16 december 2004
the headless horseman of the Near Abroad
Ever noticed how NY Timesmen are suckers for strained metaphors?
In these long winter nights, a headless horseman is roaming Russia's “near abroad,” threatening independent countries and raising fears of a renewed cold war.
This specter is Vladimir Putin. Let's hope he finds his head soon.
That's from Nicholas Kristof's Wednesday op-ed, which, once you get past the singularly uninspiring lede, is actually quite good. (Registration required; I can't get the Times link generator to work today. Fixed.)
In traveling around Eastern Europe lately, I kept hearing from people who told me what a menace Mr. Putin was becoming, and they're right. There are plenty of examples of Mr. Putin's bullying neighboring countries, from Georgia and Estonia to this lovely little Baltic nation, Latvia, but the most egregious example was Mr. Putin's recent plotting to install a pro-Russian stooge in Ukraine. […]
The bottom line is that the West has been suckered by Mr. Putin. He is not a sober version of Boris Yeltsin. Rather, he's a Russified Pinochet or Franco. And he is not guiding Russia toward free-market democracy, but into fascism.
Fascist is a strong word indeed. In this case I would prefer authoritarian, simply because we do not know Putin's ultimate intent. But perhaps that is a distinction without a difference.

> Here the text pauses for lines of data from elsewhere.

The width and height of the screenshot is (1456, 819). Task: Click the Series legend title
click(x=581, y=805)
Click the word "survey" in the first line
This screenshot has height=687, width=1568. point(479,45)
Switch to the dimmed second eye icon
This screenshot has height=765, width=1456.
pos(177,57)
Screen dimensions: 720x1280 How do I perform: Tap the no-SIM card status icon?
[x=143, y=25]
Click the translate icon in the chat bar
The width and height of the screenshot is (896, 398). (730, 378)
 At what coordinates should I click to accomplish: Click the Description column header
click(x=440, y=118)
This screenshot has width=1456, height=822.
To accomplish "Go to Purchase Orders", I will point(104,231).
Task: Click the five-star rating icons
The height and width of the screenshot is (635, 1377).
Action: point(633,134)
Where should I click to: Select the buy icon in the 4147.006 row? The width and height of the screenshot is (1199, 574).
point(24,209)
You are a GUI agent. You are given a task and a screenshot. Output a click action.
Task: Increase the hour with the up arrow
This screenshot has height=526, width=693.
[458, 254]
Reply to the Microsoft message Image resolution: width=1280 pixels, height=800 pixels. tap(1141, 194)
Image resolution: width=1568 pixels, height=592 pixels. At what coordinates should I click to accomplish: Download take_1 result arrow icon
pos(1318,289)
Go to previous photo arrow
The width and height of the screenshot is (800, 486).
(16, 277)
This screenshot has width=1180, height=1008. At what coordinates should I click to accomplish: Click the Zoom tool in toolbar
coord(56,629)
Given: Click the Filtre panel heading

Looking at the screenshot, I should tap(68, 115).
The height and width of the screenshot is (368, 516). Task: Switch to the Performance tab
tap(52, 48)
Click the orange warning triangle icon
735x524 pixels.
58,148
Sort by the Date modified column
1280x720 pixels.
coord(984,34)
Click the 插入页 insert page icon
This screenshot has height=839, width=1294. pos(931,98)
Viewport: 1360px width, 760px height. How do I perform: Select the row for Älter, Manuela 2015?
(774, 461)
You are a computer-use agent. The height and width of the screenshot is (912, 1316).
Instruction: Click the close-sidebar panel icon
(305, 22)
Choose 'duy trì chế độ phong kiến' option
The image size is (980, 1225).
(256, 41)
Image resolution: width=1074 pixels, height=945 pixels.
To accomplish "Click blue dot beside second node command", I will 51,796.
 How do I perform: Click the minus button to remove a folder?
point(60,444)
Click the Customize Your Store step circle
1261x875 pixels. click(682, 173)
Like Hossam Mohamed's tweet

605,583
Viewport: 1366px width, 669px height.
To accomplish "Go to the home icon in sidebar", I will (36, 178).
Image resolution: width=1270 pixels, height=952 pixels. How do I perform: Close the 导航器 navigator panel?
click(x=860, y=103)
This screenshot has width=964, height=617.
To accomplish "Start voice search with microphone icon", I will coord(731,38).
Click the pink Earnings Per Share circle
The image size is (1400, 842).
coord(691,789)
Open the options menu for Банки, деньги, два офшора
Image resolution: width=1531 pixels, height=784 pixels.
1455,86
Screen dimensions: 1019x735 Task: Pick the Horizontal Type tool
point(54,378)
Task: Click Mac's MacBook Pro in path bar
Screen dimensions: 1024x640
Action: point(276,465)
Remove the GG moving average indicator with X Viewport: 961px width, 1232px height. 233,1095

Nonetheless, motives do matter. Seven decades of communism left Russian society in tatters: the Marxist obsession with restarting history at Year Zero meant the destruction, or at least extreme suppression, of all traditional institutions. When the Soviet system crumbled there was precious little to take its place. Gorbachev was reduced to a figurehead; Yeltsin became a surly drunk and enabler of kleptocrats. Putin did not have much to work with.
That, of course, does not excuse the Russian president's current excesses. But if—in the end—he is more concerned with the welfare of his people than in power for its own sake, this story may not end so badly.
And astonishingly enough, Kristof agrees.
Still, a fascist Russia is a much better thing than a Communist Russia. Communism was a failed economic system, while Franco's Spain, General Pinochet's Chile and the others generated solid economic growth, a middle class and international contacts - ultimately laying the groundwork for democracy. Eventually we'll see pro-democracy demonstrations in Moscow like those in Kiev.
We need to engage Russia and encourage economic development to nurture that political evolution - and reduce the risk that Russia, embittered and humiliated, will spiral into the kind of conspiratorial xenophobia found in parts of the Arab world. And, frankly, we need to engage Russia for our own purposes - such as fighting nuclear proliferation. But we also must stay on the right side of history.
As Ross Douthat points out, such sentiments would have been heresy in the Times not so long ago. Kristof remains in some regards the clueless liberal—he continues to regard American religiosity as an anthropological aberration, for instance—but there may be hope for him yet.
Which is more than can be said for a certain insufferable blowhard with the initials Thomas Friedman.